第九十六話 絶招研究・形意拳篇(4)

 第九十六話 絶招研究・形意拳篇(4)

崩拳は形意拳の五行拳に属している。日本で普及している五行拳の崩拳はヨウ歩(逆突き)であるが、一般的な形意拳では順歩を用いる。初めに後足を前足のすぐ横まで寄せて、前足を一歩踏み出すと同時に拳で突くのである。足を寄せることで力を蓄える「束身」となって一歩おおきく踏み出すことで力を発揮する。この時に初めに後足を寄せた時に右足であれば右拳も前に進める形になるがこれは相手を掴む意味を持っている。間合いを詰めて相手を掴んで一気に突き込むのである。五行拳のほかの技でも相手を掴んでから攻撃をする。古い時代の武術は相手を補足して固定をしてから攻撃をする場合が多い。それが極めて有利であるからである。これに対して半歩崩拳は後足を半分ほどまでしか寄せない。出す足も半歩だけとなる。そして拳はヨウ歩から順歩へと連続して突く形となる。
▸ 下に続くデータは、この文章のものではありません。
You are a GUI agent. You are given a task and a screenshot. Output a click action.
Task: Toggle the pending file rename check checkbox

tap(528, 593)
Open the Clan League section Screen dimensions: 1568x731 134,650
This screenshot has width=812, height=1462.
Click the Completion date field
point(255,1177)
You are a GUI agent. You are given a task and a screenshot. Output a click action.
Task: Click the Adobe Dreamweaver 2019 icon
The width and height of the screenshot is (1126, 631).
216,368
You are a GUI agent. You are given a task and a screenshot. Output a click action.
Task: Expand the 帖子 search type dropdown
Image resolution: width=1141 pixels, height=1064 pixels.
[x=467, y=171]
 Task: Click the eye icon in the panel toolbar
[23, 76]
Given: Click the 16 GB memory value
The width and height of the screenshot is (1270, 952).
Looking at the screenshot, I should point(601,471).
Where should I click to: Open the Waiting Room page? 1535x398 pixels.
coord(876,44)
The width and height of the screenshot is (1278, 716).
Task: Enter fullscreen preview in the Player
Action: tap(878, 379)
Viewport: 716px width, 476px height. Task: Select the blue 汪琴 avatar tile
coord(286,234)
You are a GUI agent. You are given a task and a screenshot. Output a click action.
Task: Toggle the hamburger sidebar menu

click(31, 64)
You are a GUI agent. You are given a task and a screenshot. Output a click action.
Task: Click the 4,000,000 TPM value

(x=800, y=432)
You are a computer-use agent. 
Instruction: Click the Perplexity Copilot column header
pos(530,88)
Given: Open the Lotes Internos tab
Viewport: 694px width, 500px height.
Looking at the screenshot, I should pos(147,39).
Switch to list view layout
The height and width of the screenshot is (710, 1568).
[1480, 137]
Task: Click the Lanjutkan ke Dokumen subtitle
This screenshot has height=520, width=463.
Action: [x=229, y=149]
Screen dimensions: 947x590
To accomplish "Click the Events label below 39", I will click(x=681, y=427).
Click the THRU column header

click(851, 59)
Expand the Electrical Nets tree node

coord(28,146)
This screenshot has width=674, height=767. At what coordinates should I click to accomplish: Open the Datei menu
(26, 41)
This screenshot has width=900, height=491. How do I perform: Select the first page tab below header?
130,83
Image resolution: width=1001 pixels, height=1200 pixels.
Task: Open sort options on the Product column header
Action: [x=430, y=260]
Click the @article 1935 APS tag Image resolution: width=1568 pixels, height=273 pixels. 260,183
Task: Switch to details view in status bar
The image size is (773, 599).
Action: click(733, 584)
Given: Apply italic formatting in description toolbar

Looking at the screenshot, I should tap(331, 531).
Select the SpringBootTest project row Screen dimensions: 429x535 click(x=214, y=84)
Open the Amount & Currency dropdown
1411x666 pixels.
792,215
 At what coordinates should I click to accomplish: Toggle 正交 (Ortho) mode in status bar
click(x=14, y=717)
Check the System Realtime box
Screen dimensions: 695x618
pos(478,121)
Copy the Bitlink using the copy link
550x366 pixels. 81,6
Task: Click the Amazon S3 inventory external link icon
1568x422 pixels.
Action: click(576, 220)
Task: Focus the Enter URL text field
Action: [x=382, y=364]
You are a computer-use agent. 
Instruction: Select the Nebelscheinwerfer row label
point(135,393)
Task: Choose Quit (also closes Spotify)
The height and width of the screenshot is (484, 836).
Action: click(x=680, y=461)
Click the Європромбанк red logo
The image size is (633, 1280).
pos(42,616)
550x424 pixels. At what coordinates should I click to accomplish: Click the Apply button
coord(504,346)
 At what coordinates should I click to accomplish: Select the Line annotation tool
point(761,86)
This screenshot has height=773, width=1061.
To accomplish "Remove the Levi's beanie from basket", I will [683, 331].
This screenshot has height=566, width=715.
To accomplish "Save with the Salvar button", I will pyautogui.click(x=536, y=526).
まさに半歩の特徴はこうした連続する攻撃が可能である点にある。これらに対してヨウ歩崩拳はヨウ歩であるから当然であるが進む足と打つ拳とは反対になる。これは腰の動きをよく使うことができるが、前に進む勢いを使うという形意拳の本来のセオリーからすればやや外れることにもなる。ヨウ歩についての考察は後に行うとして、形意拳の崩拳の変遷を考えるとすれば、それは順歩から半歩、そしてヨウ歩へと変わって行ったとすることができる。順歩の崩拳は劈拳などと動きの呼吸に変わりはない。